• Quoted passage
○ ○ ○
Garden pathway project promotes accessibility on campus


Nina Martinez / Hilltop Views

The campus community garden is located behind Teresa Hall and also includes a place for compostable materials to be disposed. The gravel pathway starts at Teresa Hall’s parking lot.

Behind Teresa Hall lies a garden with sprouting plants and Adirondack chairs surrounding a table supplying sunscreen and bug spray — this is the St. Edward’s University campus garden. It was created and is maintained by the student organization Students for Sustainability. 

Last school year, Disabled Students Organization, led by president and founder Esther Heymans, reached out to SFS to find ways the organizations’ interests aligned. The conversation, according to Heymans, focused on the importance of green spaces and composting on campus. Heymans learned there was a composting bin at the community garden, but she realized how inaccessible it could be because it was located down a hill and through grassy terrain.

“The garden was spaced on a sloping piece of ground that hadn’t been leveled, but was simply grass and turf. It was uneven and had been worn down,” Heymans said. “It became more and more apparent that we needed to do something about physical accessibility on this campus.”

Heymans is an ambulatory person, or someone who can walk without a mobility aid, but as the president of DSO, she realized the work that could be done to help students that use mobility aids. 

As BIG Event approached — a student-run service program in the spring that consists of multiple service projects — DSO, SFS, the BIG Event Team and Campus Ministry worked to create an accessible pathway to the garden. 

Heymans; Ethan Tobias, SFS president and last spring’s BIG Event Director; and Luke Tobias, SFS garden director, researched and helped create the plans for an accessible gravel pathway. This involved tamping down soil so people with mobility aids could safely wheel over the path. 

“My team and I were fully on board,” Ethan Tobias said. “How are we supposed to build a community with a portion of that community being left out? We recognized that we as an organization weren’t stepping up enough. The sustainability issue and our garden is meant to be for all students.”
○ ○ ○
• Dataset content
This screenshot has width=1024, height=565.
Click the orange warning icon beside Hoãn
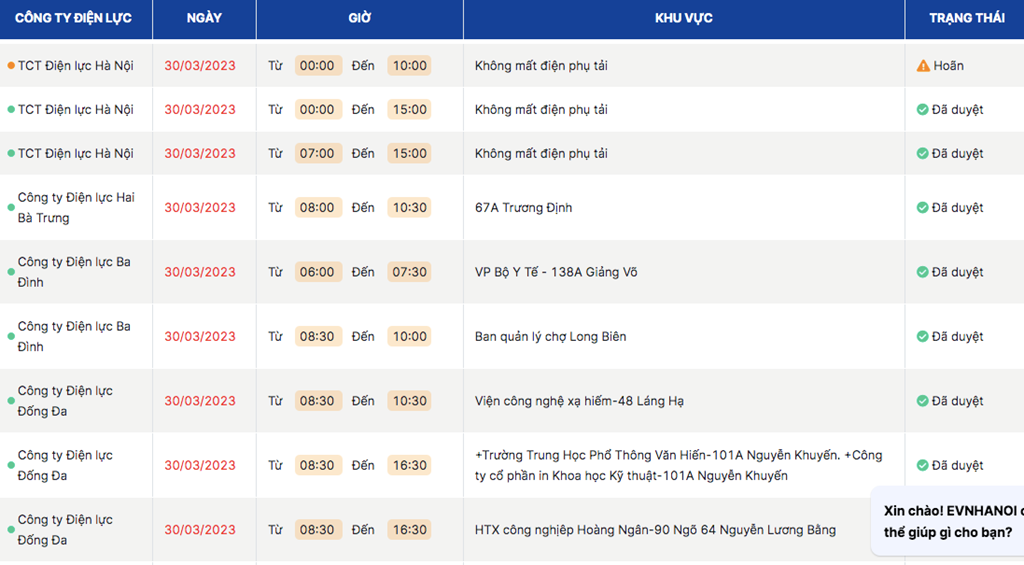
○ ○ ○
• Required actions
- a) Answer these questions using the garden pathway article, one answer per line:
(i) Which student organization created and maintains the campus garden?
(ii) Who is the president and founder of the Disabled Students Organization?
(iii) What position did Luke Tobias hold in Students for Sustainability?
- b) Carry the garden pathway article forward from its final paragraph.

• Answer list
- a)
(i) Students for Sustainability
(ii) Esther Heymans
(iii) Garden director

- b)
The walkway was funded with help from Campus Ministry and grant money from the Office of Sustainability, according to Ethan Tobias. There were 150 volunteers at BIG Event and 30 of them spent their time at the garden, some of whom helped create the path.

On April 11, SFS posted a picture of the complete pathway to their Instagram and thanked everyone who helped. 

“As an organization we will continue to make our spaces and events more accessible for all,” Ethan Tobias said. “We cannot make our campus more sustainable without the help of all Hilltoppers.”

Heymans describes the SFS garden and pathway as “a pilot space,” to make the overall campus more accessible.

“We can use the SFS garden as a pilot for how we are going to make the overall campus grounds more accessible and what steps we are going to take,” she said. 

But the gravel pathway is not the most accessible, according to Heymans and DSO social media manager Maggie Van Dyne. 

It became more and more apparent that we needed to do something about physical accessibility on this campus

— Esther Heymans

“That gravel path still doesn’t really work for people who use a wheelchair or scooter,” Van Dyne said. “In the future, it would be great to see some sort of paved pathway down there that isn’t necessarily as steep. Kind of a gradual hill down to the garden that makes it more accessible and is not as rocky and uneven.”

DSO and SFS did look into building concrete walkways but decided against it because of the cost.

“I wanted to make sure the path was wide enough for wheelchair access, as well as the steepness,” Luke Tobias said. “Although the walkway is better for walking on, and we made sure to decrease the steepness, a concrete walkway would have been the best option. It just wasn’t feasible with the funding we had and the necessary permits needed from the City of Austin to complete such a project.”

The gravel walkway was the first step to creating an accessible walkway. 

“It’s not a shut door on the possibility of adding a concrete walkway to the garden,” Ethan Tobias said. “Last year, we wanted to at least start our first steps towards an accessible garden.”

While concrete pavement is the “gold standard of universal accessibility,” according to Heymans, she also pointed out that it contrasts some university efforts to reduce their carbon footprint on natural spaces.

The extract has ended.